Hall, M. (2014). Using makerspace to teach english language arts common core state standards. Retrieved June 13, 2015 from http://www.librarymediaconnection.com/pdf/lmc/reviews_and_articles/featured_articles/Hall_November_December2014.pdf

Martinez, S., & Stager, G. (2013). Invent to learn: Making, tinkering, and engineering in the classroom. Constructing Modern Knowledge Press.

West-Puckett, S. (2013, September 13). Remaking education: Designing classroom makerspaces for transformative learning. Retrieved June 13, 2015 from http://www.edutopia.org/blog/classroom-makerspaces-transformative-learning-stephanie-west-puckett


3 thoughts on “#uasrobotics Week 4

  1. It is really hard to figure out what you will teach when you don’t know where you will teach. I’ve been frustrated too. I know which school I will be teaching at, but I do not know what grade level. It makes it impossible to plan. It sounds like you had a great time in Wrangell. I love your KWL chart idea and allowing the W to help students decide on what they would like for their projects. Your idea would work across grade levels and subject areas. I am super excited about your idea and would like to use it myself!


  2. I like the quote that you shared about not letting the curriculum stop you from integrating making in the classroom. We know the standards that we have to meet, it is really up to us how we get our students to meet those standards.


  3. In Invent to Learn, Martinez and Stager describe this scenario of a teacher running into a former student: “The former student wants to reminisce. She enthusiastically begins a sentence, ‘Remember that time we…’ The rest of the sentence is never ‘crammed for the standardized test,’ or ‘used all of our spelling words in a sentence.’ The student’s reminiscence always concludes with a description of a project created in your classroom.” The authors go on to say, “Projects are what students remember long after the bell rings. Great teachers know that their highest calling is to make memories.”
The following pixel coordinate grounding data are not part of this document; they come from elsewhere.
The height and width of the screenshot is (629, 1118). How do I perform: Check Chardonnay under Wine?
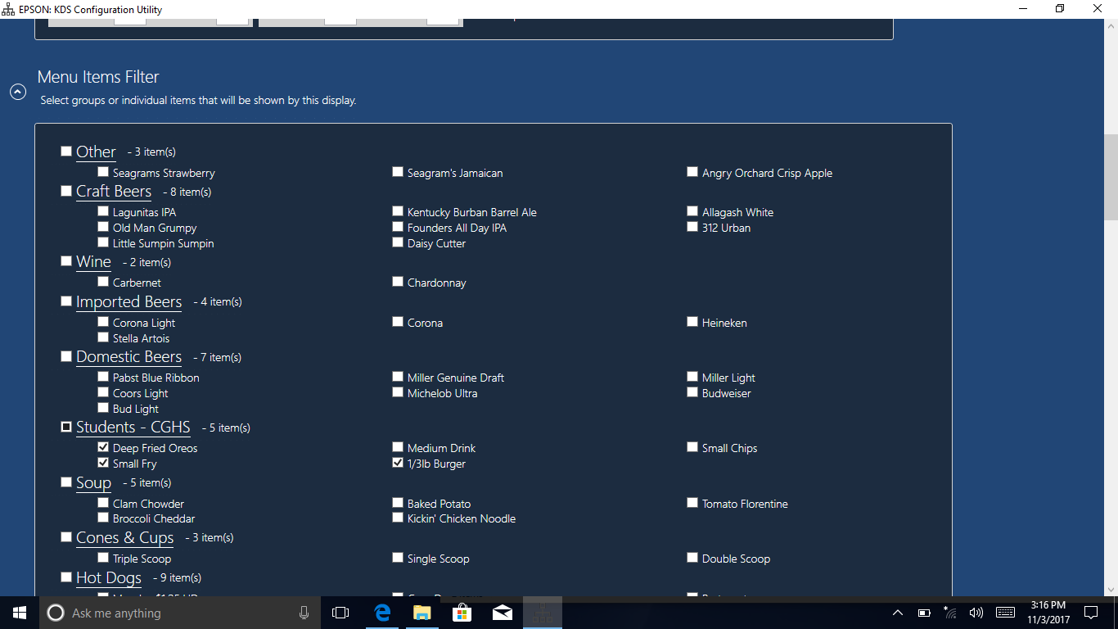(x=398, y=281)
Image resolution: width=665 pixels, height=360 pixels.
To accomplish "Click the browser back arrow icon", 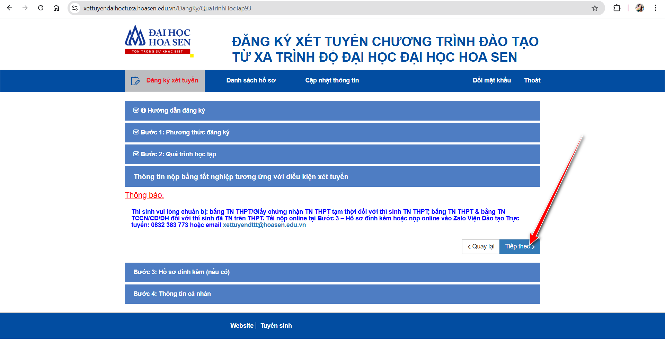I will coord(10,8).
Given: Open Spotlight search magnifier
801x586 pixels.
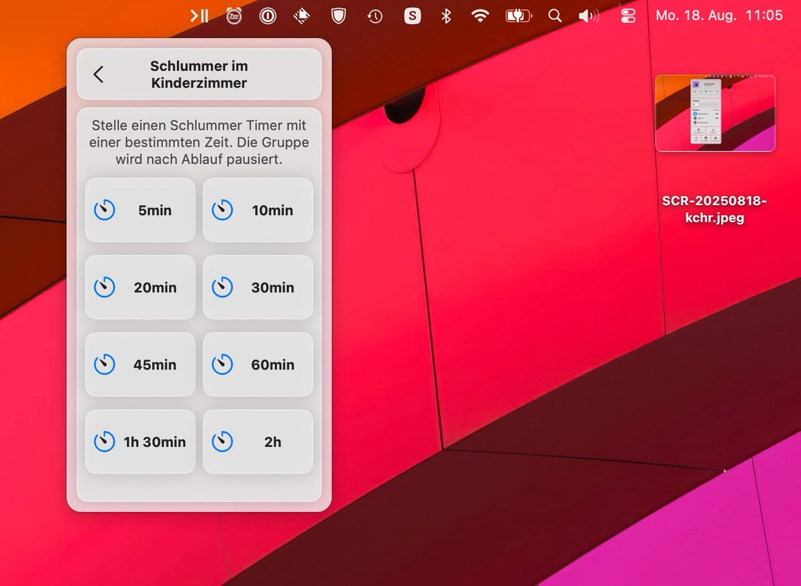Looking at the screenshot, I should (x=554, y=16).
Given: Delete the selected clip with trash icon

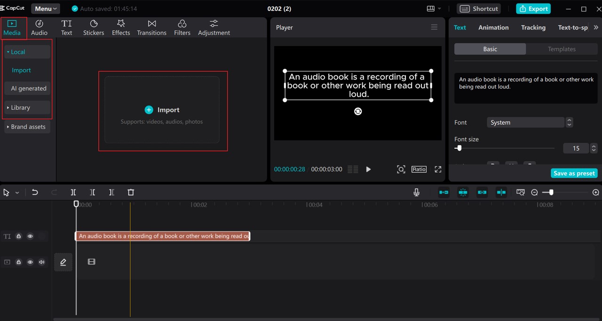Looking at the screenshot, I should [131, 192].
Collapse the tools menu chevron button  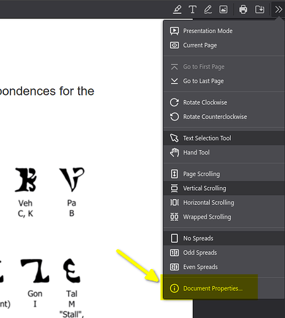pos(278,10)

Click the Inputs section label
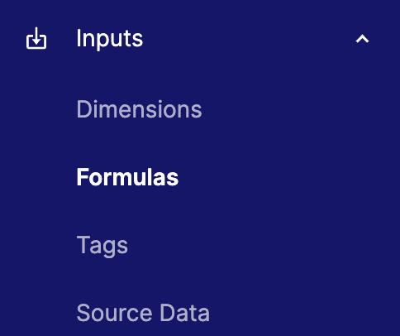110,39
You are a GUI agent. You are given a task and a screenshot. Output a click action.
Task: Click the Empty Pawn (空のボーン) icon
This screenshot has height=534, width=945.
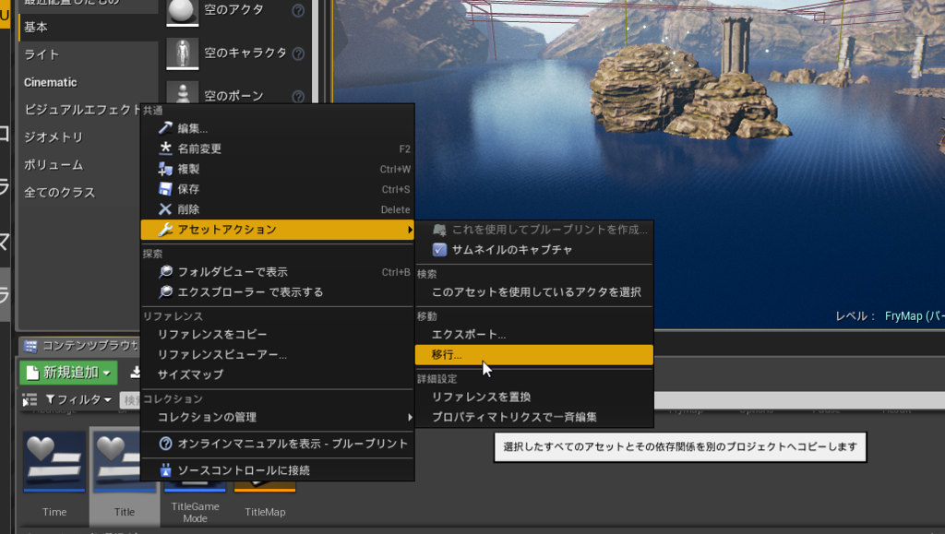pos(182,95)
    Reading about your participation in the hydrology group in Wrangell, a light went on for me. A memory surfaced that I hadn’t given thought to in a long while. I am a math teacher, but before I went back to school for my teaching credentials, I was originally an Environmental Studies undergraduate. On the occasions when someone took the time to ask me why I’d chosen to pursue environmental science, I always traced my interest back to middle and high school and water-quality testing. In middle school, I participated in water-quality testing of the local watershed as part of a gifted class project. In high school, I got to do the same as a member of my school’s Envirothon team. Up until that point, I was not particularly interested in science, but those experiences ignited something in me that changed the trajectory of my academic and professional career. After college, I went on to be a park ranger with the Park Service, as well as teaching environmental education at a botanical gardens and a city park. I love teaching math, but I also loved environmental education, and I could see myself teaching in either subject long term.

    Honestly, I’m surprised that I’d forgotten about this. While I never disagreed with Martinez and Stager’s words, reading your post provided me a personal context that I had been previously lacking, and I became excited about project-based learning in a much more meaningful way. Thank you so much for providing that reminder.